* Data supplied:
******************************
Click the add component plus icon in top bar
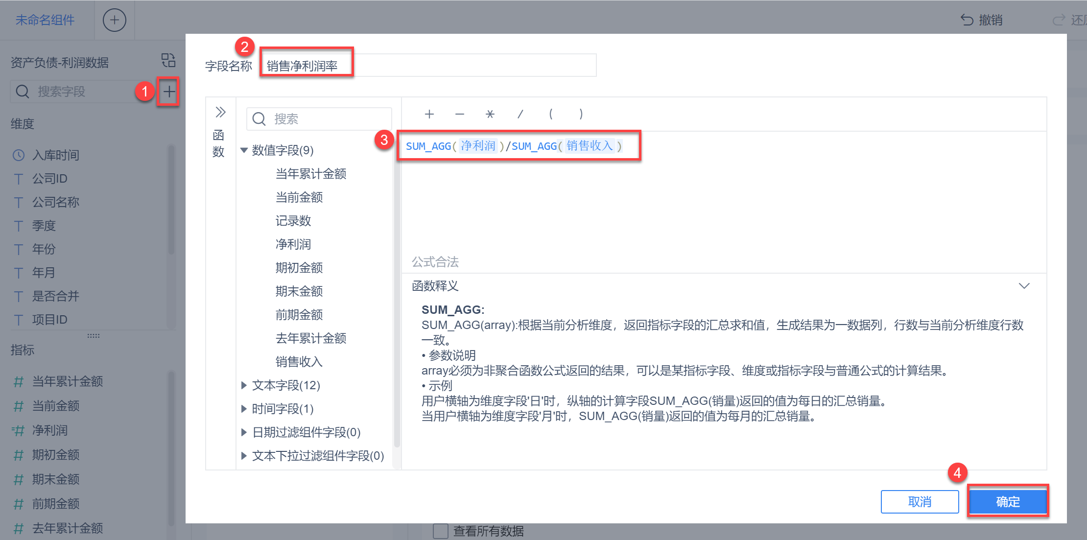The height and width of the screenshot is (540, 1087). [x=114, y=20]
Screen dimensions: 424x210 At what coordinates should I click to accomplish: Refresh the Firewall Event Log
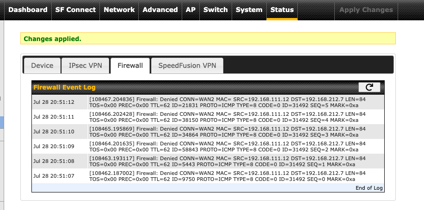pos(369,87)
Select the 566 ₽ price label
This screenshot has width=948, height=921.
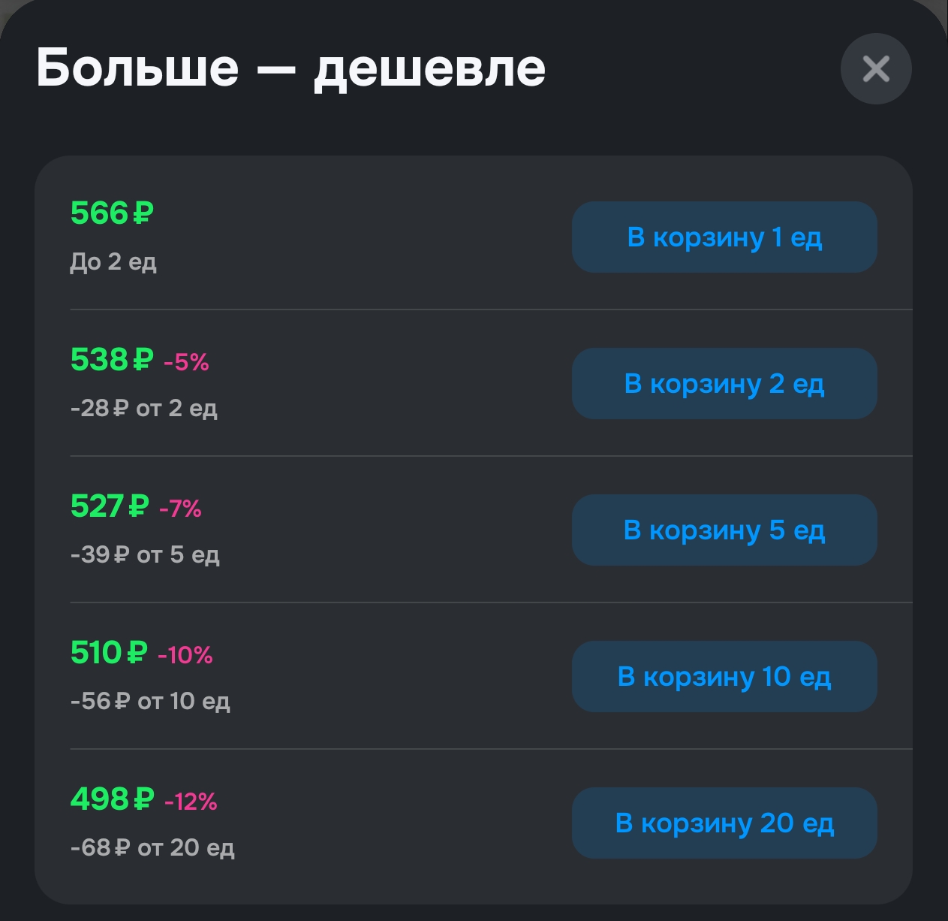point(110,214)
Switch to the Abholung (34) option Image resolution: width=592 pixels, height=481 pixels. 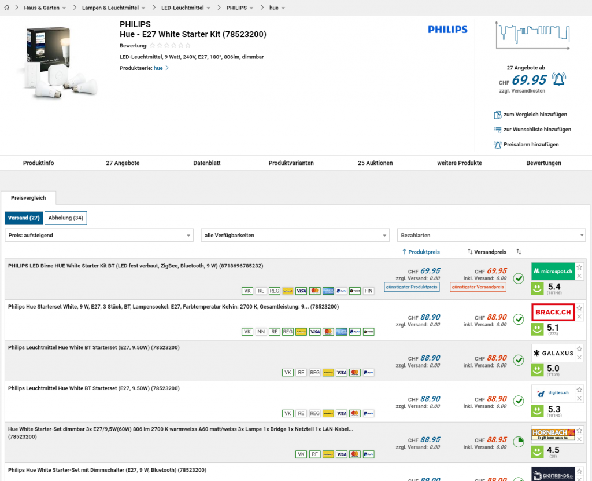pyautogui.click(x=66, y=218)
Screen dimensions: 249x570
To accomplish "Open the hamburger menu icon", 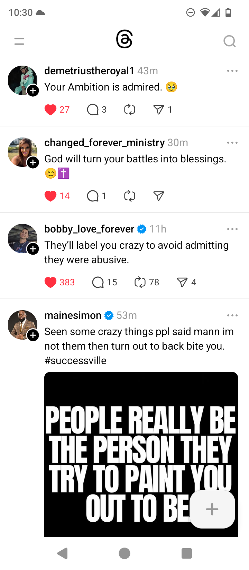I will [x=19, y=41].
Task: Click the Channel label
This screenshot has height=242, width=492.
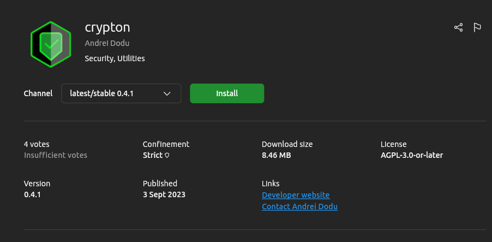Action: coord(38,93)
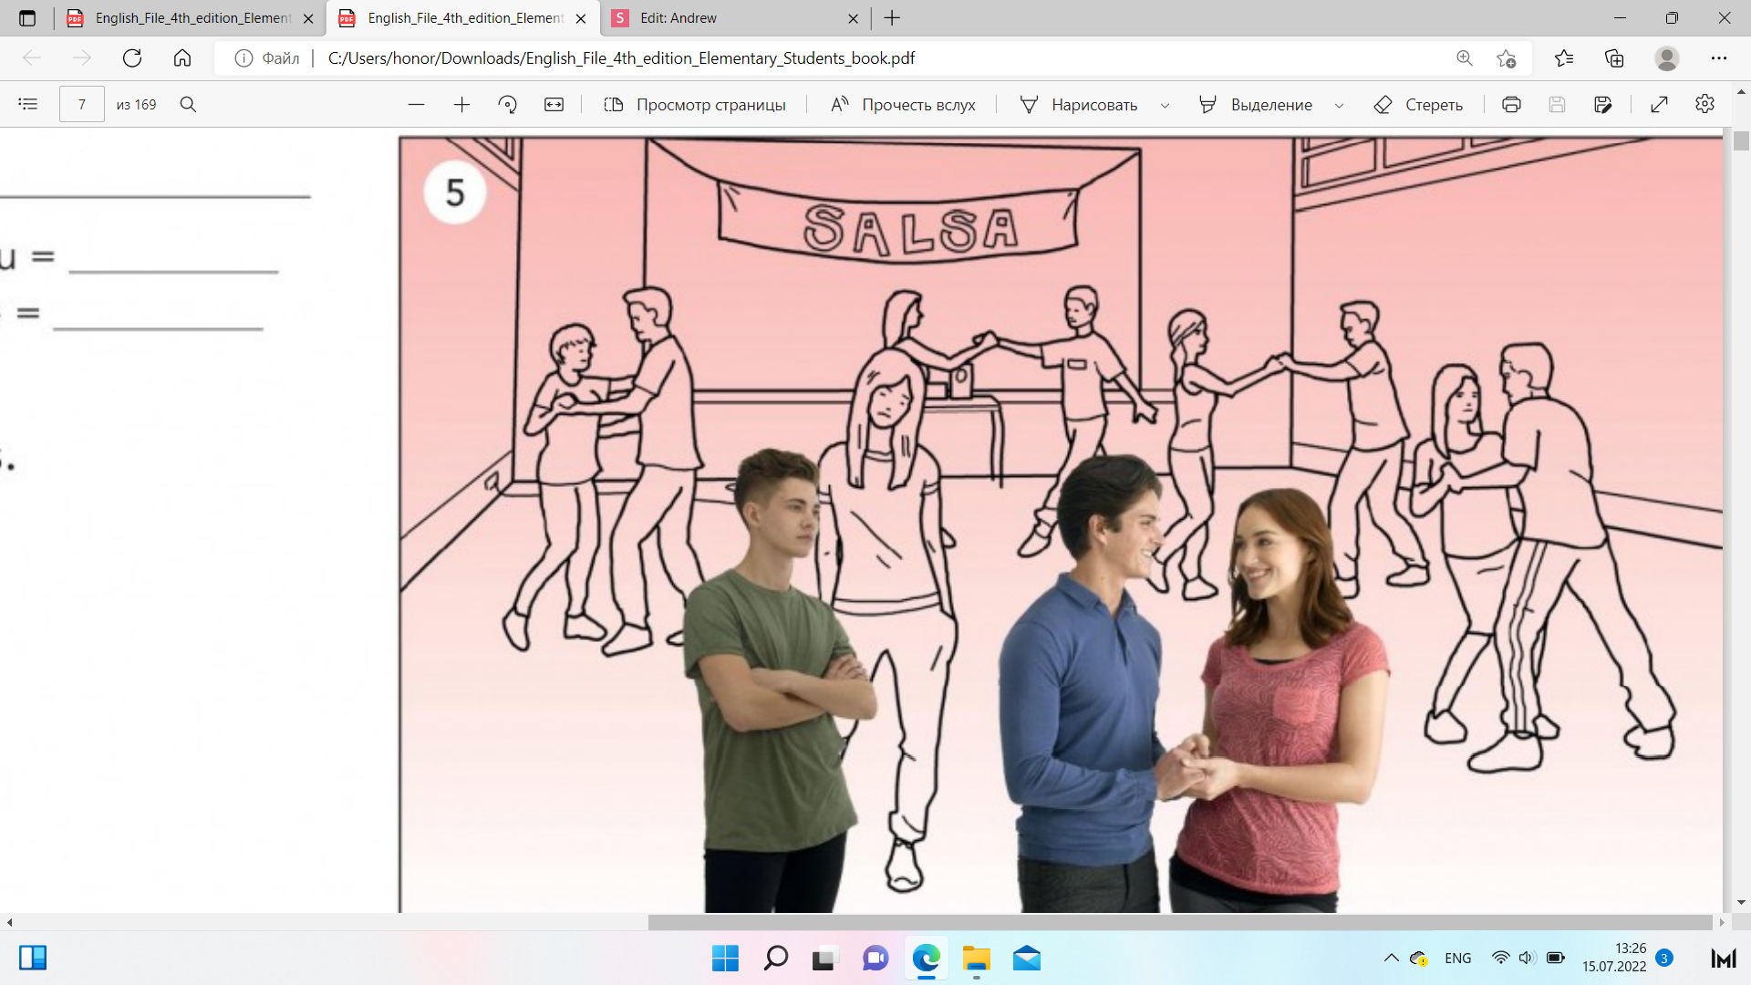Click the save as icon

coord(1602,104)
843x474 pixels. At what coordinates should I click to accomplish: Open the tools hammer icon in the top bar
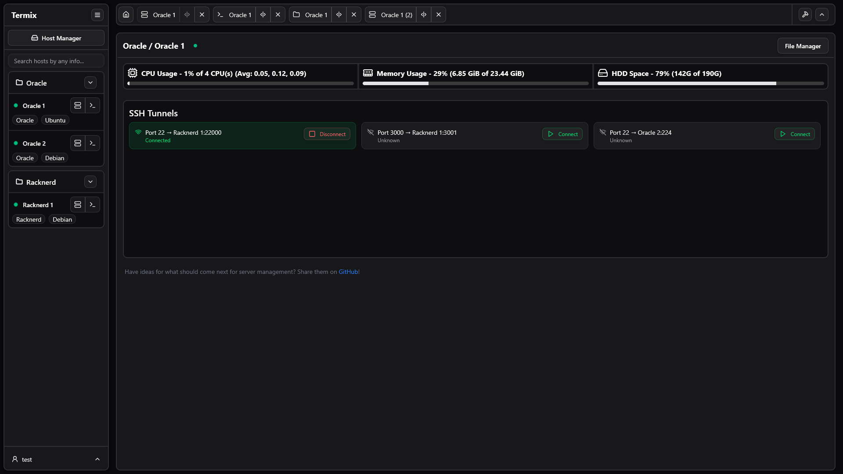coord(805,14)
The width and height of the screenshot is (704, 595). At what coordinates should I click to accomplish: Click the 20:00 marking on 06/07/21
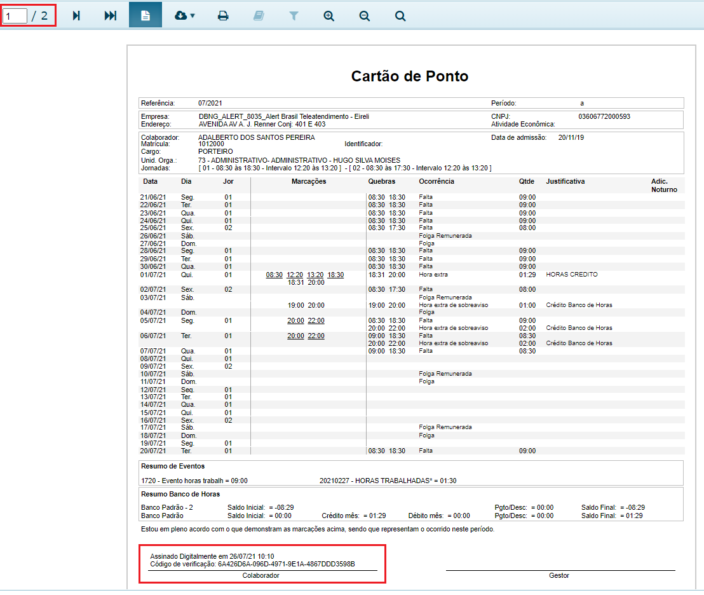[x=295, y=336]
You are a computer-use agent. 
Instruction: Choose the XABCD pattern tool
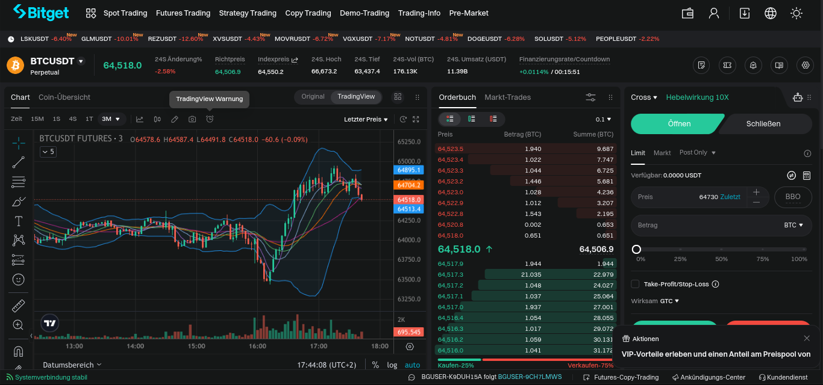click(x=18, y=240)
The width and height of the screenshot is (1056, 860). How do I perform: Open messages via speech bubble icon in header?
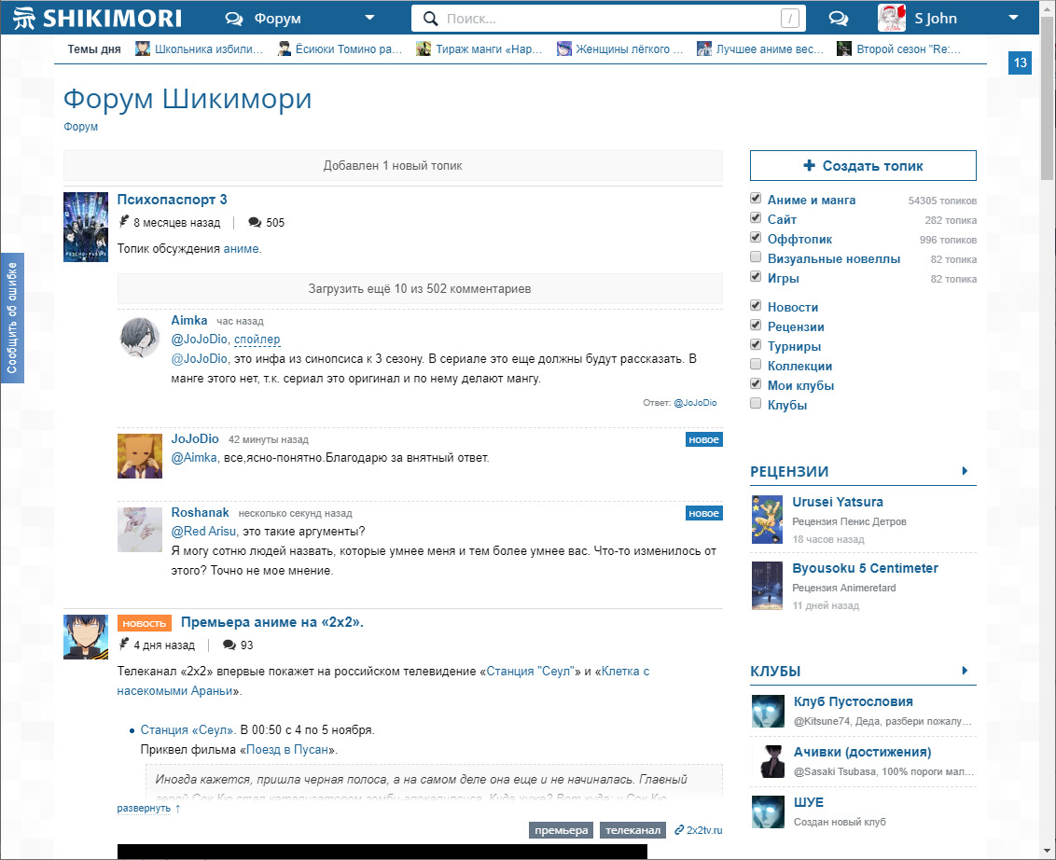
******************************
Convert the lines starting at the one containing "You are a computer-use agent." and ending at the last line into a Markdown table with the columns Row and Line. Skip blank lines and leave out the pictures.

* Task output:
| Row | Line |
|---|---|
| 1 | You are a computer-use agent.  |
| 2 | Instruction: Choose the XABCD pattern tool |
| 3 | click(x=18, y=240) |
| 4 | The width and height of the screenshot is (1056, 860). How do I perform: Open messages via speech bubble icon in header? |